文書抜粋:
ここでは、ラテン文字長いS LATIN LETTER LONG S を取り上げます。

LATIN SMALL LETTER LONG S - 長いS小文字【ſ】

文字名称ロング・エス / LONG S (英語), セー / SE (スロベニア語旧正書法)
大文字S (中世ヨーロッパ諸言語) ;
Ş / ∫(スロベニア語旧正書法)
小文字ſ
文字部首S部
ユニコード(小)U+017F
文字参照(小)ſ
仮名転写ス[s], (ラトビア語旧正書法の)ズ[z]

由来

ラテン小文字《s》の古代ローマ草書体の変形。

解説

中世ヨーロッパで使用されていたラテン文字《s》の語頭・語中形。
5世紀頃の古代ローマ草書体の《S》の語中形がルーツとされる。
19世紀末までは《s》は語末形として使用され(印刷物は18世紀まで)、丸いS ROUND S と呼ばれていた。中世の台湾のシラヤ語 Siraya language や日本語のキリシタン関連資料などヨーロッパ以外の言語でも使用されていたことも。シラヤ語の例は、中国語版ウィキペディアの西拉雅語の項目では『西拉雅語馬太福音』(1650年)のサンプルが掲載されている。
現在もドイツ文字表記の場合に限り使用されている。
ゲール文字表記ではインシュラーS《ꞅ》に対応する。
左側に短い横線が付いているものがユニコード標準字形であり、フォントによっては、短い横線のないものがある。
ラテン文字小文字《f》と紛らわしい字形であり、《f》の前後は必ず《s》となる。
略語では、ピリオド《.》の前では長いSのままだが、アポストロフィ《'》の前では必ず《s》となる。
イタリック体はESH?《ʃ》と同型で、この字母のイタリック体から 拡張ラテン文字 ESH や数学の積分記号インテグラル《∫》(ラテン語 ſumma [summa]「最高」の略)が派生した。

リガチャ

この字母のリガチャではドイツ語のエスツェット《ß》と、ローマン体におけるリガチャのひとつであるTとのリガチャ《ſt》の2つのみユニコードに登録されている。
長いSを使用したリガチャは、他にも〈sb, sh, si, ssi, sj, sk, sl, ssl, ss〉等がある。

Sとは独立した字母として扱われるケース

長いSは《S》の小文字の語頭・語中形としてきたが、独立した字母として別の発音を持った言語もある。
  • スロベニア語のボホリチ式旧正書法での大文字は、英語版ウィキペディアではセディラ付きS《Ş》(厳密には《S》の前に下付きのターンドカンマが置かれる) だが、18世紀の文法書では音声記号のESH《ʃ》或いは積分記号《∫》に似た大文字になっているものも見られる。長いSは無声の[s]音を表し、《s》は有声の[z]音となる。
    • 連字〈ſh〉で[ʃ]音を示す。
  • ラトビア語の旧表記では大文字《S》に対応するのがこの字母で、有声の[z]音を示す。

提供資料:

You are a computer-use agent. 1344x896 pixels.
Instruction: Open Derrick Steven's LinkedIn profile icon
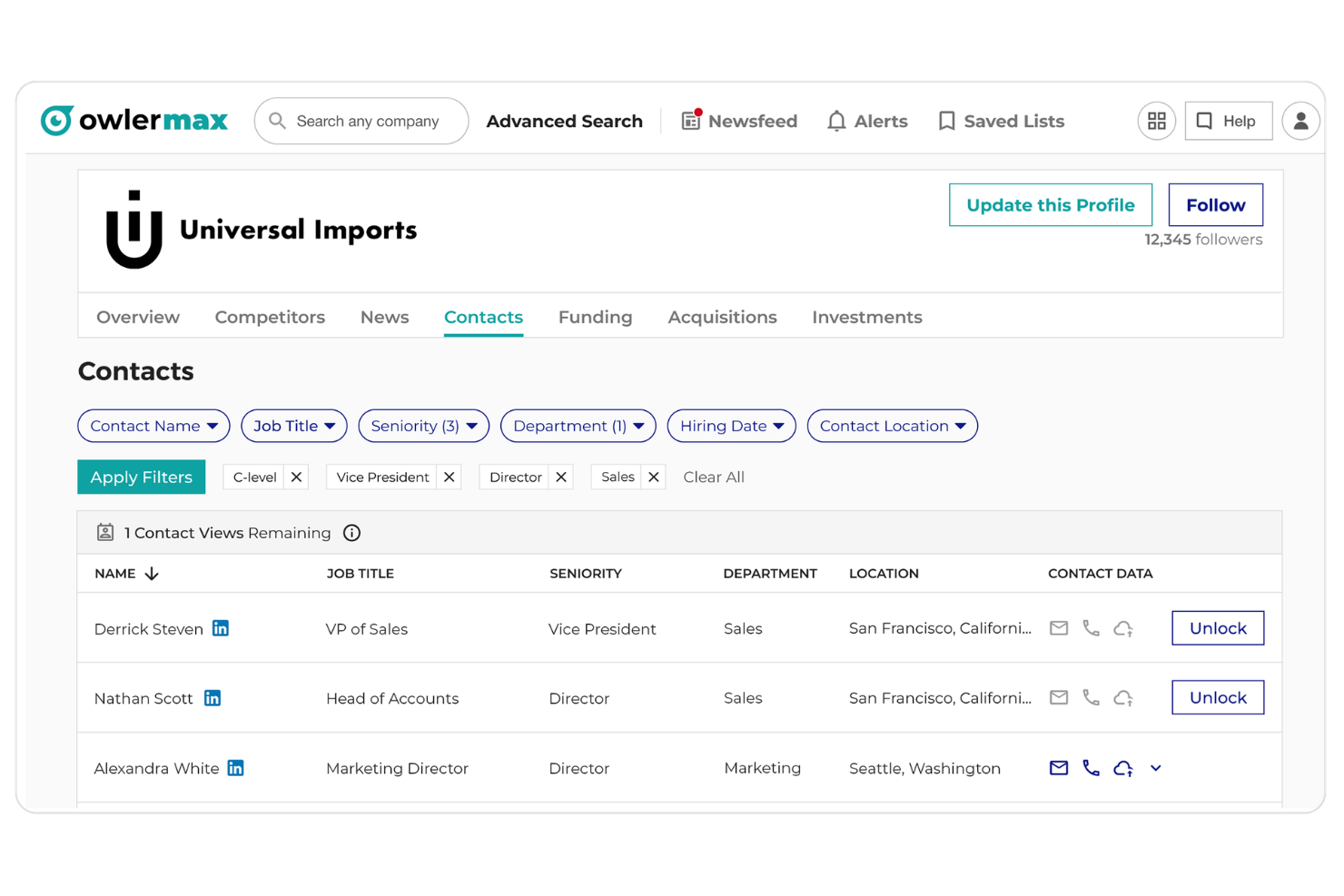tap(221, 627)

演習課題 1: 長いSの解説文のうち、「略語では、ピリオド《.》の前」から「ユニコードに登録されている。」までを一字も変えずに出力してください。
演習課題 2: 長いSの解説文を、最後の文の後から書き進めてください。
資料は長いSの解説文とは関係がありません。

課題の出力 1:
略語では、ピリオド《.》の前では長いSのままだが、アポストロフィ《'》の前では必ず《s》となる。
イタリック体はESH?《ʃ》と同型で、この字母のイタリック体から 拡張ラテン文字 ESH や数学の積分記号インテグラル《∫》(ラテン語 ſumma [summa]「最高」の略)が派生した。

リガチャ

この字母のリガチャではドイツ語のエスツェット《ß》と、ローマン体におけるリガチャのひとつであるTとのリガチャ《ſt》の2つのみユニコードに登録されている。

課題の出力 2:
    小文字《s》の大文字は下半分に斜線の入ったオブリークストローク付き《S》で、無声音[s]を表す。
  • ヴォラピューク語の初期正書法では、有声子音の後の《S》が有声音[z]になるため、それを区別するために長いSで本来の無声音[s]を表した。ドイツ語正書法でエスツェットに対応する。
  • カフカズ諸語の1930年代ラテン文字での大文字はリバースドグロッタルストップ?《ʕ》に似た字形。
  • トルクメン語の1993年式正書法では、大文字がポンド記号《£》で、基線より下に下がっている字形が正しいが、フォントの都合で長いSが使用される場合が多い。1999年に《ž》に置き換えられた。

人工文字

特殊音声記号の一つ、ドイツ語舞台発音記号では《s》が無声の[s]音を示し、長いSが有声の[z]音を示す。
キャロンが付加されると[ʒ]音となる。

使用言語・文字

中世ヨーロッパ諸言語では、前述したとおり、基本的に《s》の語頭形・語中形として使用される。
ここでは、独立した字母を中心に取り上げる。

言語

  • †アバザ[ɕ]、†アブハズ[ʃ]、†ヴォラピューク[s]、†ウドムルト、†古プロシア、†シラヤ[s]、†スロベニア[s, ʃ]、†チェコ(14世紀)[ʒ]、†トルクメン[ʒ]、‡ナシカ[s]、†日本(キリシタン式)[s]、†ラトビア[z]

特殊文字

  • †ゲール文字[s]、ドイツ語舞台発音記号[z]、‡ドイツ文字[z, s]、汎ヨーロッパ[s]

異体字

  • 左側に右側に横線が付いていない字形。
  • トルクメン語の1993年式正書法では、本来、基線より下に下がっている字形が正しい。

備考

  • ロマンス諸語では、《b》や《h》の前では、必ず《s》となる。
  • スペイン語の場合、連字〈ſſ〉は母音字《i》が前後に付く場合は〈ſs〉と表記される。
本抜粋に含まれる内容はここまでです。